_WORK REQUIRED_
Take every line of the material below that includes the string "pixels" and copy it out.

-- -- --

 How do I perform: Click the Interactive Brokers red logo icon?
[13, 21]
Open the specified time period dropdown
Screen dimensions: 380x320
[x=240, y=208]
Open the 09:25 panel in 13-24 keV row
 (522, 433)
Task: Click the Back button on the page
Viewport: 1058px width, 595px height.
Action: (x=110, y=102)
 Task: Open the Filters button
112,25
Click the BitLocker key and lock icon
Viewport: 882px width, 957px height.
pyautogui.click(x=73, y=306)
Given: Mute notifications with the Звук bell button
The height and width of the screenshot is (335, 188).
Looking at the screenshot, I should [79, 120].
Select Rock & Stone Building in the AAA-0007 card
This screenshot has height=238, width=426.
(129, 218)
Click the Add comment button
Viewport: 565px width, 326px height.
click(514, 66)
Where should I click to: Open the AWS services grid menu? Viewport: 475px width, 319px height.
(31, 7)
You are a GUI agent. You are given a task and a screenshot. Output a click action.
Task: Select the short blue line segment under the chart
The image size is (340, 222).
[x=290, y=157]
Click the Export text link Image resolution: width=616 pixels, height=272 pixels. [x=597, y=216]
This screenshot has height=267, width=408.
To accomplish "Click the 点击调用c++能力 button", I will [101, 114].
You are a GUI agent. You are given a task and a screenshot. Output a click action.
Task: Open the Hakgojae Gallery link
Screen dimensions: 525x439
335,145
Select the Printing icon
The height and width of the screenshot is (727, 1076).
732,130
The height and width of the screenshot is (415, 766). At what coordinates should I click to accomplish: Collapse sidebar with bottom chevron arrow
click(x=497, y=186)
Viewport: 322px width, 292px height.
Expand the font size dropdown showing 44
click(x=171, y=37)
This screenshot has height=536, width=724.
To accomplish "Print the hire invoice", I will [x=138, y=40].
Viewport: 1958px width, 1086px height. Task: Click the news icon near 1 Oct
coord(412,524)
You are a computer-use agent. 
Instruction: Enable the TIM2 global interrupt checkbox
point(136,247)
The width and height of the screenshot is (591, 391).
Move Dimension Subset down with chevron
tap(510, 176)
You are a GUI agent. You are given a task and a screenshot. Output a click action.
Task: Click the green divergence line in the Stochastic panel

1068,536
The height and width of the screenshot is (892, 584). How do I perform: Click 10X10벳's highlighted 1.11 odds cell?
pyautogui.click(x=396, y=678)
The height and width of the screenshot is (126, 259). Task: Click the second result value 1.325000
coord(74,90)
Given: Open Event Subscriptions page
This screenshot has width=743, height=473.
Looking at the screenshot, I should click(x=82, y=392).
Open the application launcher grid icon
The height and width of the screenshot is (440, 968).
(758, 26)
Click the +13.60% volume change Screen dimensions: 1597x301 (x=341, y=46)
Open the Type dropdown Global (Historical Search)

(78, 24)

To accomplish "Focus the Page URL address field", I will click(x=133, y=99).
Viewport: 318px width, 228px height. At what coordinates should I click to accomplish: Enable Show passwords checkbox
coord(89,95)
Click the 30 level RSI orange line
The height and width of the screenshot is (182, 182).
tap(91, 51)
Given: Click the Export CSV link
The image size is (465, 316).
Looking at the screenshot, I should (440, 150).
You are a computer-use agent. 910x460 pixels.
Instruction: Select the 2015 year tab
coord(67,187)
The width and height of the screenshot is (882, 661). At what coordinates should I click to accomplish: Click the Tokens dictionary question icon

-- -- --

_OUTPUT BELOW_
Click the Export text link Image resolution: width=616 pixels, height=272 pixels. [x=597, y=216]
You are a computer-use agent. 910x460 pixels.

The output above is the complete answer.